## [Problem]
After locating the line with "The height and width of the screenshot is (675, 1225)." in the records below, print it and every line after it exactly.

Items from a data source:
════════

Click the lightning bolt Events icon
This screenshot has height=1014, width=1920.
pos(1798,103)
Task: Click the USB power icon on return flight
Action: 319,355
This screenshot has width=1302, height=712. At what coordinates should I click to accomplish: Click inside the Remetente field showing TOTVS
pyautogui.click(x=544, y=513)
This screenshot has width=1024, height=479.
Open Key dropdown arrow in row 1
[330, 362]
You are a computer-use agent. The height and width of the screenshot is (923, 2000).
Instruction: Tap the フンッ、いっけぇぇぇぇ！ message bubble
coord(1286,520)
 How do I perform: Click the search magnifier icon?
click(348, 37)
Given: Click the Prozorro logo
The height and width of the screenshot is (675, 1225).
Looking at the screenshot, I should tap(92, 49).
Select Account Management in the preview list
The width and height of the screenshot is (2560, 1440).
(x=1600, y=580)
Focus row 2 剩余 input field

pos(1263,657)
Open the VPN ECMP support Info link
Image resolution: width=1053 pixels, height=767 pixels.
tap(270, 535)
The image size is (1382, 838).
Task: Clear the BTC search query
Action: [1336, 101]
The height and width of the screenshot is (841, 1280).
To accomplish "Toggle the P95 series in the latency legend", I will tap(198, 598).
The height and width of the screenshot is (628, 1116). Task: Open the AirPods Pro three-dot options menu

════════

## [Task solution]
The height and width of the screenshot is (675, 1225).
Looking at the screenshot, I should tap(92, 49).
Select Account Management in the preview list
The width and height of the screenshot is (2560, 1440).
(x=1600, y=580)
Focus row 2 剩余 input field

pos(1263,657)
Open the VPN ECMP support Info link
Image resolution: width=1053 pixels, height=767 pixels.
tap(270, 535)
The image size is (1382, 838).
Task: Clear the BTC search query
Action: [1336, 101]
The height and width of the screenshot is (841, 1280).
To accomplish "Toggle the P95 series in the latency legend", I will tap(198, 598).
The height and width of the screenshot is (628, 1116). Task: Open the AirPods Pro three-dot options menu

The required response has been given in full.